Our Take
A first CRO hire is defensive positioning, not offensive strategy—Insulet is responding to competitive pressure, not announcing a capability breakthrough.
Why it matters
Insulet dominates the tubeless insulin-pump market, but competitors are closing in. Formalizing R&D leadership suggests the company believes it needs structural changes to sustain that lead.
Do this week
Insulet customers: monitor product roadmap announcements over the next 18 months to assess whether this hire translates to clinically meaningful improvements in accuracy, battery life, or ease of use.
Insulet Names Its First Chief R&D Officer
Insulet Corporation appointed Divakar Ramakrishnan as chief R&D officer, the company announced this week. Ramakrishnan joins from Convatec, where he held an R&D leadership role. He also spent time at Eli Lilly, a major pharmaceutical employer with substantial medical-device operations.
The position is new for Insulet. The company said the hire reflects efforts to strengthen innovation capabilities amid what it framed as a competitive landscape shift in the insulin-pump market.

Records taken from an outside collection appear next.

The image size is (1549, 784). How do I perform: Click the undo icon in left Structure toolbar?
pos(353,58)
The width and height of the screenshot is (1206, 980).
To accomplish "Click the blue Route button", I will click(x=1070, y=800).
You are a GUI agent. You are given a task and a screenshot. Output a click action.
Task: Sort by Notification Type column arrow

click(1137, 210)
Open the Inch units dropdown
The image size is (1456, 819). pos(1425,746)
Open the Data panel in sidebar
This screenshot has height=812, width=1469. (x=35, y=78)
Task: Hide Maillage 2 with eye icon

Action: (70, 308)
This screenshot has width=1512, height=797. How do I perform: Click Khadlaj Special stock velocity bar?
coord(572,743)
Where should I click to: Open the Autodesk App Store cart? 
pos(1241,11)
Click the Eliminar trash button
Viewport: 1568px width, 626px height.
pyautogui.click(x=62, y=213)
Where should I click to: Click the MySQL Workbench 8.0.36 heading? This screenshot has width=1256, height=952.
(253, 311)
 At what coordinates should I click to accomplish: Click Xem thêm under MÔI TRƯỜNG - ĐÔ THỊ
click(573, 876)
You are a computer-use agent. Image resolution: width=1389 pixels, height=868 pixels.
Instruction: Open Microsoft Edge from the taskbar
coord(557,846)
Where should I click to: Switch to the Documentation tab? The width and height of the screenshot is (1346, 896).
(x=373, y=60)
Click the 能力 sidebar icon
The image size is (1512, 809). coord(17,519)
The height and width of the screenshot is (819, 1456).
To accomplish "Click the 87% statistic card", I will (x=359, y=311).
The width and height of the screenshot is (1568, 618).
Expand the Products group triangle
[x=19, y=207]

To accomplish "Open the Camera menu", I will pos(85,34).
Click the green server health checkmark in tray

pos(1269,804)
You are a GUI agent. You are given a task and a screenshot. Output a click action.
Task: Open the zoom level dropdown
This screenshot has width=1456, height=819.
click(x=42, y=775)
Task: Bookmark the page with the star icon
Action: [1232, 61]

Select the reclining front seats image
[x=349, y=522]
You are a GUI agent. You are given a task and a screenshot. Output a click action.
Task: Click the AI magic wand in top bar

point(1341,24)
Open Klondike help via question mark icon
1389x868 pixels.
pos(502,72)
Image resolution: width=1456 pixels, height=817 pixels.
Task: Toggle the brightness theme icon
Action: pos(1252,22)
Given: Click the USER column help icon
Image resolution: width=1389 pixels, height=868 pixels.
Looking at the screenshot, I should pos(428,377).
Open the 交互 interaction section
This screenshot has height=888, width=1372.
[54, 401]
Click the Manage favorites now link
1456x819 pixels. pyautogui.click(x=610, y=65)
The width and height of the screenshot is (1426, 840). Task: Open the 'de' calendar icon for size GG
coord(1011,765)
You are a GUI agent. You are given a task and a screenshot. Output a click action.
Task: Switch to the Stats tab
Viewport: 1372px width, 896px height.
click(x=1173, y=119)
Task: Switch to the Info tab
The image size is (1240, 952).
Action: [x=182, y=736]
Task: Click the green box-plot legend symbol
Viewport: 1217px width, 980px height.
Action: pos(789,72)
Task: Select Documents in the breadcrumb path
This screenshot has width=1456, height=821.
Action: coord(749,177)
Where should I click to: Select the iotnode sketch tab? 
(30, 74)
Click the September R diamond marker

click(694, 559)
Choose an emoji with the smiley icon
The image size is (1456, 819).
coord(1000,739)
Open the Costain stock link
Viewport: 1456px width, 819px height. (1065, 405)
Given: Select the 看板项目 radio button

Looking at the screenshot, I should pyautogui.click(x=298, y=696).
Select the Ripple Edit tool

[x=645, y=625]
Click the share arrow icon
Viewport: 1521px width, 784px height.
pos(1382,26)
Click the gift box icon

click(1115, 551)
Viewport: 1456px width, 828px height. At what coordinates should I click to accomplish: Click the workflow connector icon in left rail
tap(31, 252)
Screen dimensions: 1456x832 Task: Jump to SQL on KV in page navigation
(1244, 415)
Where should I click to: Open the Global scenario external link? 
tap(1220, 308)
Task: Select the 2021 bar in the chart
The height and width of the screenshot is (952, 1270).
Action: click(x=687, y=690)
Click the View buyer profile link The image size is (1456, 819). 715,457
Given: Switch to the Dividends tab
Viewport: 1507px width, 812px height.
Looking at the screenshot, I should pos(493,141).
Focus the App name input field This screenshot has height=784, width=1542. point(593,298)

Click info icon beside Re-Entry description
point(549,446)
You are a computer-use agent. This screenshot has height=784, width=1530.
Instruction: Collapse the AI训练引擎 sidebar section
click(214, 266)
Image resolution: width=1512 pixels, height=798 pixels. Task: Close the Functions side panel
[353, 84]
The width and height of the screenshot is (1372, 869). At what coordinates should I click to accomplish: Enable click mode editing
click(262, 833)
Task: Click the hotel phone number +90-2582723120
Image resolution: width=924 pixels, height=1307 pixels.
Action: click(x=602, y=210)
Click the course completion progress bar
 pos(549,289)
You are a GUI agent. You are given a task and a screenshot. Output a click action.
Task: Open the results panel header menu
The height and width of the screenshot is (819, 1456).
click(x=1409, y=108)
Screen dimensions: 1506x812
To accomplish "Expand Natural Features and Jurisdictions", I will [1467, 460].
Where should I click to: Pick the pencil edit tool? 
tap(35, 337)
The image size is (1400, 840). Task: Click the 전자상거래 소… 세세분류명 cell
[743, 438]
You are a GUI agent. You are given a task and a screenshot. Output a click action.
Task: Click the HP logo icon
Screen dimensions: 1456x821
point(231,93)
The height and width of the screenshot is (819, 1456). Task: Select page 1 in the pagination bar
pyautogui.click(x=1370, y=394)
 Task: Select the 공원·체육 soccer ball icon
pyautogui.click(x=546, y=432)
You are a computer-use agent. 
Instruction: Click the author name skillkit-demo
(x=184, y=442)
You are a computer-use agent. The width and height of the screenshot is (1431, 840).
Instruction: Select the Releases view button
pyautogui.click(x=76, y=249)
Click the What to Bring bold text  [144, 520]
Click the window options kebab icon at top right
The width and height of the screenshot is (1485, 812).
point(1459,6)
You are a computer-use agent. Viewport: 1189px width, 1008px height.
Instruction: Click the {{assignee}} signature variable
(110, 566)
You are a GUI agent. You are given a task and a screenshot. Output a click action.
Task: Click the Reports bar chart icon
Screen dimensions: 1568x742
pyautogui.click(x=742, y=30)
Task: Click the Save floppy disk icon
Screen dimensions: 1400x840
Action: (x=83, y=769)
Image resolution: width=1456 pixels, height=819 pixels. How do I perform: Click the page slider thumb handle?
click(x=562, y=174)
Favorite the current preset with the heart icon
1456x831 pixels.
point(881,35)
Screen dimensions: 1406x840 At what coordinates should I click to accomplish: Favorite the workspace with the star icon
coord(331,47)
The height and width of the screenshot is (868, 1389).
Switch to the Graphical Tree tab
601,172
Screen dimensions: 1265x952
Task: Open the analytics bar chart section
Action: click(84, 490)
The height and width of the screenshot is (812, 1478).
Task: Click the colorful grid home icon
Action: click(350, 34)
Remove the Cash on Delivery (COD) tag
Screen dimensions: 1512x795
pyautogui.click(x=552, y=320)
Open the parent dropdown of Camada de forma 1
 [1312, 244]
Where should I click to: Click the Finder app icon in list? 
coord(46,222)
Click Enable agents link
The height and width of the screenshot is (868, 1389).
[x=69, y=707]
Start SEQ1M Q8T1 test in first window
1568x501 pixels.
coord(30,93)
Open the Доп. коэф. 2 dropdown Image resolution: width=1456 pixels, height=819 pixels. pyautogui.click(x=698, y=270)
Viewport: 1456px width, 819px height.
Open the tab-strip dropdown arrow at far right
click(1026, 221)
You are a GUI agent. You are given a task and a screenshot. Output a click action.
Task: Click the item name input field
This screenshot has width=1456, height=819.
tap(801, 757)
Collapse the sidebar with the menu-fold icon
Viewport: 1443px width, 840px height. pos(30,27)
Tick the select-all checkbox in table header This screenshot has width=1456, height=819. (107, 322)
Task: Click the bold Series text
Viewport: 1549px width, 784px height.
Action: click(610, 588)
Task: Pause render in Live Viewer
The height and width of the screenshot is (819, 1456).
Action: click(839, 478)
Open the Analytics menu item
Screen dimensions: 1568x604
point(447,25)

Insulet Is Playing Catch-Up, Not Running Ahead
Insulet owns roughly 80% of the U.S. tubeless insulin-pump market (company-reported figures). That dominance makes the hire notable not because it signals new territory, but because it signals Insulet felt obligated to defend existing ground.
The hire pattern matters. When market leaders hire their first chief R&D officer after years of operation, it usually means one of two things: the company has grown large enough to need formal R&D governance, or competitors have begun stealing market share and the old structure isn't moving fast enough. Given Insulet's size and age, the second explanation is more likely.
Ramakrishnan's background at Eli Lilly (a company with strong insulin-pump and continuous-glucose-monitor partnerships) and Convatec (a major player in ostomy and continence care) suggests Insulet is hunting for experience in scaling device innovation and managing complex supply chains. Neither signal suggests a fundamental shift in pump technology on the horizon.
What to Watch
Insulet's Omnipod system remains the market standard for ease of use and discrete wear. A new CRO will not instantly change that. But it may accelerate incremental improvements in battery life, app responsiveness, and integrations with continuous-glucose monitors.
If you're a healthcare provider or a patient evaluating pump options, expect more frequent feature updates and faster iterative cycles over the next 12 to 24 months. If you're a competing pump maker, this hire confirms Insulet is willing to invest to stay ahead—a signal to match or exceed that R&D spending or cede ground further.